We are given a narrative of the life of Anne Sykes, which follows her clothing samples but also includes historical data with regard to how fabrics and clothing were made and acquired. The tedium of hand sewing and how women were paid to hand sew and what the advent of the sewing machine meant are al part of the story. I found much of this information interesting and eye-opening, sort of history of 19th century fashion from the perspective of a regular person.
The only reason I gave it 3 1/2 stars instead of 4 is that sometimes the story of Anne Sykes or the history of fabric scraps seemed forced. There were certain stories/details I felt weren't necessary and kept the book from moving forward more effectively. I didn't need to know about every scrap of fabric and what it meant/could have meant, and certainly didn't need to read about some of the history included, particularly when it didn't apply to fashion. But that's just me.
Overall, this was good read that made me appreciate what goes into ready-wear a whole lot more.
This is fascinating in terms of knowing about the fabric, how it was made, how the owner put it together. Lov e d the genealogy aspect of it too. A bit too deep a dive into social history for me, but very well written and very interesting.
Rich in history, it is fascinating how facts uncovered by th author's careful research are interwoven ~ literally ~ with this seemingly trivial object that is this "dress diary". I highly recommend this book to anyone interested in Victorian and fashion history.

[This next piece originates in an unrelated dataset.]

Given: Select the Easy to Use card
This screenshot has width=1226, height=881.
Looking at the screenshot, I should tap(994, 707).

DNFing a couple chapters in... I'm not feeling it. I enjoy fashion history but definitely prefer visual documentaries over non-fiction. I just couldn't get into this.

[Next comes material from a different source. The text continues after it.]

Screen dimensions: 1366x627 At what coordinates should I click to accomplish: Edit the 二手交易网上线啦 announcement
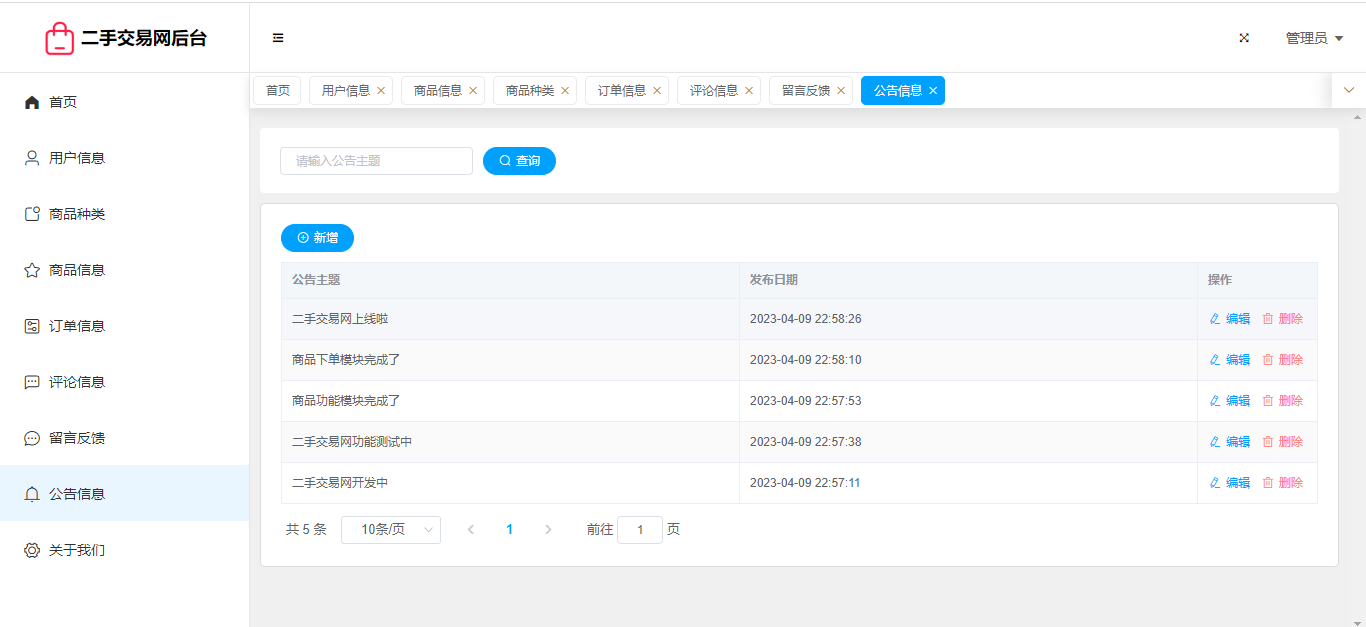pyautogui.click(x=1230, y=319)
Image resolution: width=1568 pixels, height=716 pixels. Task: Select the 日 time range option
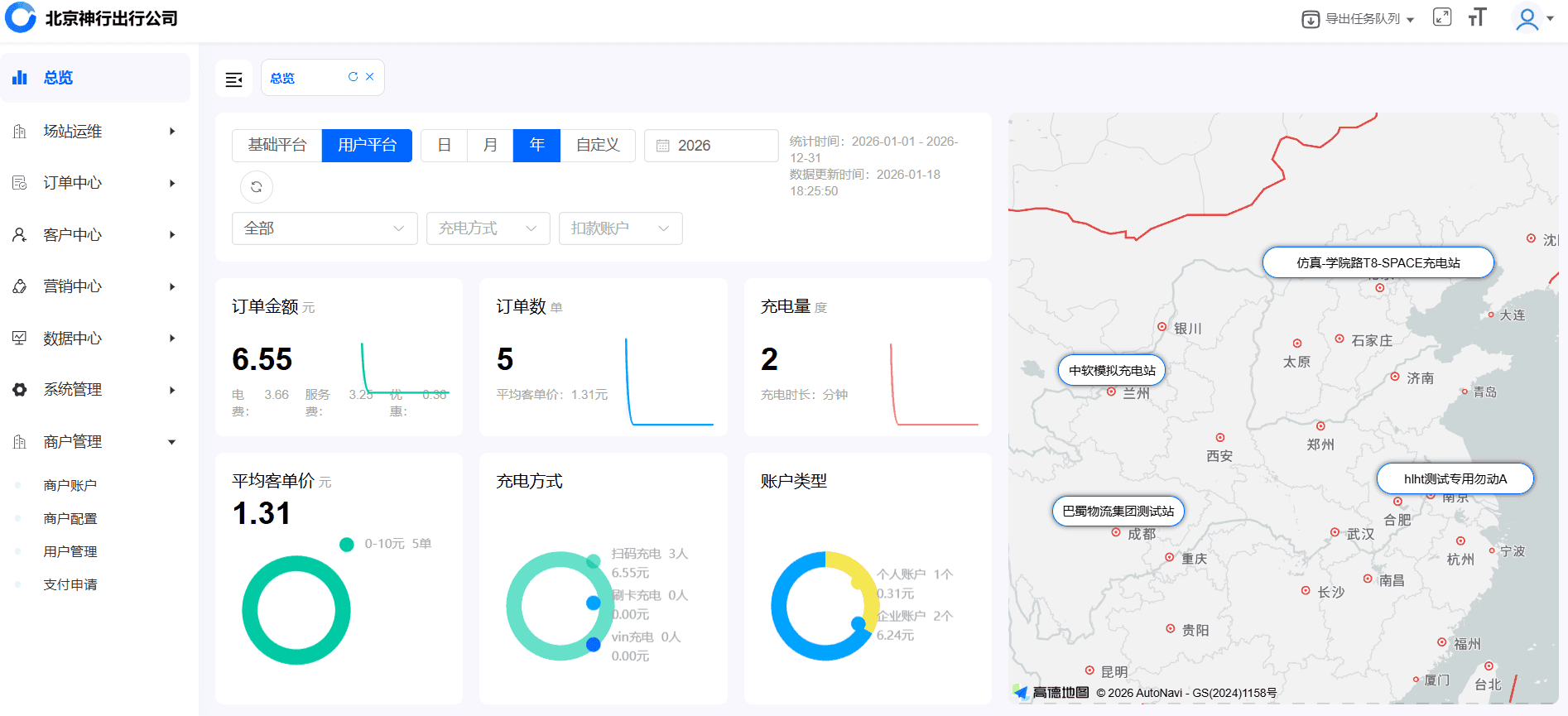[x=444, y=146]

Not quite what I expected, but delightful nonetheless. Strasdin uses a collage of snippets of fabric, lace, and ribbon to tell the history of the cotton trade and British colonialism, mourning practices, fancy dress, and color itself. She teases stories out of scant details, and explains her painstaking research along the way- and if you’ve ever done this kind of tedious research yourself, it’s fun to follow along to the not-always-inevitable “aha!” moments. There are more unanswered questions than solutions in the diary, but Strasdin does a wonderful job to imagine complete individuals from tiny fragments.
*****Copy from NetGalley in return for an honest review*****
This is a really interesting piece of social history - using a book of fabric swatches compiled by one woman in the 19th century to look at what we can learn about her life. I read it across quite a long period of time but it's broken down into quite nice neat sections that makes it possible to read in bitesized chunks. I knew a bit about dress and fabric already, but this was particularly good on changing trends and increasing colourway options and differences between what was available in the Great Britain vs Singapore. It was sometimes a little frustrating that you didn't have more information about Anne herself or the people that she included in her book - but Kate Strasdin also feels that frustration and writes about it really well and puts it into the wider context of social history of women's lives. I read it as an ebook on a kindle and I feel like it would be really good in an actual physical copy with colour pictures that you could easily flick forward and backward between. But all in all, a good read.